Question

A satellite moves eastwards very near the surface of the earth in an equatorial plane with speed $({v_0})$ . Another satellite moves at the same height with the same speed in the equatorial plane but westwards. If $R = $ radius of the earth and $\omega $ be its angular speed of the earth about its own axis.
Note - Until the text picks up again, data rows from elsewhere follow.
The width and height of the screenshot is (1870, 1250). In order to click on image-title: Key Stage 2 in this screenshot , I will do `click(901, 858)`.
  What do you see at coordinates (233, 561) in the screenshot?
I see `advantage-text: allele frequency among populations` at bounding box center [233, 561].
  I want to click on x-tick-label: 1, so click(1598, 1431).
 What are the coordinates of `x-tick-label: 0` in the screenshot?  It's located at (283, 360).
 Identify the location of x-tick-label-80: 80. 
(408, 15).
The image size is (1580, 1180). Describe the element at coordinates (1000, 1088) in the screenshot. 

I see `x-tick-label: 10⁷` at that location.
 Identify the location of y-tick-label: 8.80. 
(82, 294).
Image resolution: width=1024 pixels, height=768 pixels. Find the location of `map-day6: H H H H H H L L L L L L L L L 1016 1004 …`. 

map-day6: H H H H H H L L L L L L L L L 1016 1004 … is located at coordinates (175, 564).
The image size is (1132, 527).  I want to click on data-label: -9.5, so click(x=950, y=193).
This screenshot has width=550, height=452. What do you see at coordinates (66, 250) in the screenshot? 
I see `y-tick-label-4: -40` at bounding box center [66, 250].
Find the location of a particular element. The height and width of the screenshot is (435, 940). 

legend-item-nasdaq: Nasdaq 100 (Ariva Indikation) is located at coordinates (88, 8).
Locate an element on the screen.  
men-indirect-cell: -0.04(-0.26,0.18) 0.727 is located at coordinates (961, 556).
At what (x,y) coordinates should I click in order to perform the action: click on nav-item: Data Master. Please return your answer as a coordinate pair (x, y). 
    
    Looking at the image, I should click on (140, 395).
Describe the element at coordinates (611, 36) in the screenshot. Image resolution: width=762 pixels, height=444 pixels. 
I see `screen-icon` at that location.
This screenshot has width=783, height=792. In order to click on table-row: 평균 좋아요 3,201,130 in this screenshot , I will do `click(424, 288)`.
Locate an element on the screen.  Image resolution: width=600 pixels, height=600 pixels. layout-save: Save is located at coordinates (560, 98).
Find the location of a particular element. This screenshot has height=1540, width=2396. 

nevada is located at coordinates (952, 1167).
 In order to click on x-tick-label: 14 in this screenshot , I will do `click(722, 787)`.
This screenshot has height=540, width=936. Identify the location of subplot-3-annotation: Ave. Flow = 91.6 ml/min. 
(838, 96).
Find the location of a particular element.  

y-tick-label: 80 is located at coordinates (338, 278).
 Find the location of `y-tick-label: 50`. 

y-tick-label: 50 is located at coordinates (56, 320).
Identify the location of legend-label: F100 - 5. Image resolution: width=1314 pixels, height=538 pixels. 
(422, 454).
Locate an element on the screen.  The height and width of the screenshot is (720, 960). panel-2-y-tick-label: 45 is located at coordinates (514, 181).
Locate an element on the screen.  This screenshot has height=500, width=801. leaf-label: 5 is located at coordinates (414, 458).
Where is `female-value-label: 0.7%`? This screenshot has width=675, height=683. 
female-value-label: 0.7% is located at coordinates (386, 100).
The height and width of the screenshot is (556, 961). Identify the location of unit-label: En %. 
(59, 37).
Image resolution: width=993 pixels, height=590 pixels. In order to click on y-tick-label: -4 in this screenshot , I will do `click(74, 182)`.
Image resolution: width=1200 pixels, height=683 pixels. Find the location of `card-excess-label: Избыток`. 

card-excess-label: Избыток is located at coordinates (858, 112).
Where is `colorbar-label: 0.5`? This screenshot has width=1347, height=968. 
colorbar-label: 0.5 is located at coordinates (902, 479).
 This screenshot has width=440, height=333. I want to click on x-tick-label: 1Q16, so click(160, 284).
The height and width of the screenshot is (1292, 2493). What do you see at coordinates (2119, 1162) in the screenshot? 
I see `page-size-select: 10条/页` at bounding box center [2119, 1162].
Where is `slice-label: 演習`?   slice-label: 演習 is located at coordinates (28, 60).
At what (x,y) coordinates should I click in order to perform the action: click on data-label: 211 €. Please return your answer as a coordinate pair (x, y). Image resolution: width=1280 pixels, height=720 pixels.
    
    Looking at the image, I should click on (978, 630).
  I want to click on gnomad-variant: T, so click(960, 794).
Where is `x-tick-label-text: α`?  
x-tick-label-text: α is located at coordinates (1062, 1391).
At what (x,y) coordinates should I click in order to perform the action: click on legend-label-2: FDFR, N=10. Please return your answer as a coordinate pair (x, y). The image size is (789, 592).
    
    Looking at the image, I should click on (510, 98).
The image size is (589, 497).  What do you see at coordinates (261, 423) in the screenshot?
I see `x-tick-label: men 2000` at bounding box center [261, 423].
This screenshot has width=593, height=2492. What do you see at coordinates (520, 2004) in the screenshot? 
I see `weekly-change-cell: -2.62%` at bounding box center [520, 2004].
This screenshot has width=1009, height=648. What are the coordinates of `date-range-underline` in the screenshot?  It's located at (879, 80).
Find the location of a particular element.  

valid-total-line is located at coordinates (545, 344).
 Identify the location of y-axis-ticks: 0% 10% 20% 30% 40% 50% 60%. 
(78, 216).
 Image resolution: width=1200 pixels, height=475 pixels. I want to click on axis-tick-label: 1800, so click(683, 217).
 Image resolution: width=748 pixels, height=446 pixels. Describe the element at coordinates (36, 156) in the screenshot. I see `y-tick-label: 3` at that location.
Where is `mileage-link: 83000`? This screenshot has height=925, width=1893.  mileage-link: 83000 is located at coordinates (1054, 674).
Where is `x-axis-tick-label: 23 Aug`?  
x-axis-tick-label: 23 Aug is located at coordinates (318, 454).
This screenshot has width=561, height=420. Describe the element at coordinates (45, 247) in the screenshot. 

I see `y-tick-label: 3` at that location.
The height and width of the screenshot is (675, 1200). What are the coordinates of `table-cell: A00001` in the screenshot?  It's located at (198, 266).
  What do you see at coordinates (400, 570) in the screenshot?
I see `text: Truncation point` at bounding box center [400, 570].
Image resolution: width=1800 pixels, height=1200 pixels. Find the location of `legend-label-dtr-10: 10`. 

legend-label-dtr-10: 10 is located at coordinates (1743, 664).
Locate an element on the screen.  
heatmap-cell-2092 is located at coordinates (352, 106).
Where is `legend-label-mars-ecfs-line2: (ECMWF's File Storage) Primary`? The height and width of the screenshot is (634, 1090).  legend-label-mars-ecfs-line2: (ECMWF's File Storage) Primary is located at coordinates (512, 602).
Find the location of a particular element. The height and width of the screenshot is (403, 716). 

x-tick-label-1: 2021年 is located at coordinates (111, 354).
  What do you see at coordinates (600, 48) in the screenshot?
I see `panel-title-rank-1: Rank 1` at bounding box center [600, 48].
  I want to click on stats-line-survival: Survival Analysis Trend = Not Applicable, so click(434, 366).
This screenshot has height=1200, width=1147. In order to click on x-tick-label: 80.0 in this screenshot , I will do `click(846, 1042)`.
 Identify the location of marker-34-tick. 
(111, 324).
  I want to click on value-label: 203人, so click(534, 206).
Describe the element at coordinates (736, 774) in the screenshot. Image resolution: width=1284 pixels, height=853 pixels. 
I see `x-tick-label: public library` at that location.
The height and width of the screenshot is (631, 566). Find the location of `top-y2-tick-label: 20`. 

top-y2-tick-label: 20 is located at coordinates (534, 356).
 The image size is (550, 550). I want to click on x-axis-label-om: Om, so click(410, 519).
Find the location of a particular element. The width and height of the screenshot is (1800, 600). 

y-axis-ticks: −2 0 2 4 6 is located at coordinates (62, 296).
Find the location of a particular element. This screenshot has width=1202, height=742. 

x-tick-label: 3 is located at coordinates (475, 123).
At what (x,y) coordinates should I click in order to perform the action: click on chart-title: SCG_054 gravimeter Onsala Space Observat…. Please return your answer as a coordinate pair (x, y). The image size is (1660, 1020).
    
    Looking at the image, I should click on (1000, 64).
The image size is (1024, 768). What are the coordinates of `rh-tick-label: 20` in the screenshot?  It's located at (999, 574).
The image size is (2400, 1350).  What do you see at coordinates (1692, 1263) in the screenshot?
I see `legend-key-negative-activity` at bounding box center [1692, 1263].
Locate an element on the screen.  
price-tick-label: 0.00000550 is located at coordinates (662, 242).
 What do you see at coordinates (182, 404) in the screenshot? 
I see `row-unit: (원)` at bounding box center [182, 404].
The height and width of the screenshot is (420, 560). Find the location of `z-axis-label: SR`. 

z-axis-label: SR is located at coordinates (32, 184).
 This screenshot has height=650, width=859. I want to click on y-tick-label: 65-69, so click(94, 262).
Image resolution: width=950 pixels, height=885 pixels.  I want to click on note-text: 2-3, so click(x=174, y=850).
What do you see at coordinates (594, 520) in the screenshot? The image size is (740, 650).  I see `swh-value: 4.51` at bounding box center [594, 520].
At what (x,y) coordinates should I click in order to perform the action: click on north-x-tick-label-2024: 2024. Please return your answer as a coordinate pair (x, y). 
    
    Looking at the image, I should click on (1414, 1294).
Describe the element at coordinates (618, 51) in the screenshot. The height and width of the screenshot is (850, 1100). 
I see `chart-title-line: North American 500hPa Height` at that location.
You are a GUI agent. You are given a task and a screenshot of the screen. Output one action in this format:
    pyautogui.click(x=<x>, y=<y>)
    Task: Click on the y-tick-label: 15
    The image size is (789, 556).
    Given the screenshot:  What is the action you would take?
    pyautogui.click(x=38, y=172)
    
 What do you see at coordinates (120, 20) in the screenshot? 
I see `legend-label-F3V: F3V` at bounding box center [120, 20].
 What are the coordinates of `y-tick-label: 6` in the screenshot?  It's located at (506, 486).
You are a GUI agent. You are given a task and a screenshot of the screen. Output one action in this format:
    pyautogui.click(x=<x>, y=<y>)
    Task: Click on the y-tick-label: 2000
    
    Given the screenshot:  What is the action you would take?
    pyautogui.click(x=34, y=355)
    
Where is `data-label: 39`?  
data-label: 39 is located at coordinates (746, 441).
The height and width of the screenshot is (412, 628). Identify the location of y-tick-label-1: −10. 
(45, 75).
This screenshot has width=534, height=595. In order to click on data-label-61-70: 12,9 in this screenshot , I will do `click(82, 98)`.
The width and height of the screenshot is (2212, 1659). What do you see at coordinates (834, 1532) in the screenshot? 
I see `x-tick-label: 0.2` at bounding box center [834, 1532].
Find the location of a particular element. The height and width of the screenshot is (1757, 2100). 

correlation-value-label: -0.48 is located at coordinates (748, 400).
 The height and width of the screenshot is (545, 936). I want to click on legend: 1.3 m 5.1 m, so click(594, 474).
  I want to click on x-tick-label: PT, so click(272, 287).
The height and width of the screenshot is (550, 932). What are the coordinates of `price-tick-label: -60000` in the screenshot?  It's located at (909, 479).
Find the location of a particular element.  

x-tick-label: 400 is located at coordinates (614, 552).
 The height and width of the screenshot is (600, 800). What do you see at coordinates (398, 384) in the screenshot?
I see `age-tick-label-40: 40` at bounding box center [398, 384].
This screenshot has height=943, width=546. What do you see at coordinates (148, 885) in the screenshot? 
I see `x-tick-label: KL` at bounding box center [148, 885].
Then find the approximate difference in the two-time period as observed on the earth.
A. $\dfrac{{4\pi \omega {R^2}}}{{{v_0}^2 + {R^2}{\omega ^2}}}$
B. $\dfrac{{2\pi \omega {R^2}}}{{{v_0}^2 - {R^2}{\omega ^2}}}$
C. $\dfrac{{4\pi \omega {R^2}}}{{{v_0}^2 - {R^2}{\omega ^2}}}$
D. $\dfrac{{2\pi \omega {R^2}}}{{{v_0}^2 + {R^2}{\omega ^2}}}$

Answer 1

Hint: In this case, when a problem is based on Gravitation, we know that relative velocity in two different directions will play a significant role in finding out the relative time period hence, the relative velocity of satellites with respect to earth must be evaluated in both east and west direction first in order to get an accurate solution.

Formula used:
The expression of velocity of earth from east to west is,
${v_{eastwards}} = R\omega $
where $R = $ radius of the earth
$\omega = $ angular speed of the earth

Complete step by step solution:
As we know that the Earth moves in a direction from east to west therefore the velocity of the earth will be: -
${v_{eastwards}} = R\omega $
We know the Velocity of the satellite moving eastwards with respect to earth will be: -
${v_{satellite}} = {v_0} - R\omega $......(eastwards)
And, Velocity of the satellite moving westwards with respect to earth will be: -
${v_{satellite}} = {v_0} + R\omega $.....(westwards)

Now, the Time period in an eastward direction,
${T_{east}} = \dfrac{{2\pi R}}{{{v_0} - R\omega }}$
Time period in westward direction,
${T_{west}} = \dfrac{{2\pi R}}{{{v_0} + R\omega }}$
Therefore, the approximate difference in two-time period i.e., $\Delta T$ can be calculated as: -
$\Delta T = {T_{east}} - {T_{west}} = \dfrac{{2\pi R}}{{{v_0} - R\omega }} - \dfrac{{2\pi R}}{{{v_0} + R\omega }}$

Taking $2\pi R$ common, we get
$\Delta T = 2\pi R\left( {\dfrac{{{v_0} + R\omega - ({v_0} - R\omega )}}{{({v_0} - R\omega )({v_0} + R\omega )}}} \right) \\ $
$\Rightarrow \Delta T = 2\pi R\left( {\dfrac{{2R\omega }}{{{v_0}^2 - {R^2}{\omega ^2}}}} \right) \\
\therefore \Delta T = \dfrac{{4\pi \omega {R^2}}}{{{v_0}^2 - {R^2}{\omega ^2}}}$
Thus, the approximate difference in the two-time period as observed on the earth is $\dfrac{{4\pi \omega {R^2}}}{{{v_0}^2 - {R^2}{\omega ^2}}}$.

Hence, the correct option is C.

Note: Since this is a problem related to Binding Energy and Satellites in the gravitation concept hence, given conditions must be analyzed carefully and quantities that are required to calculate the difference in the time period, must be identified on a prior basis as it gives a better understanding of the problem.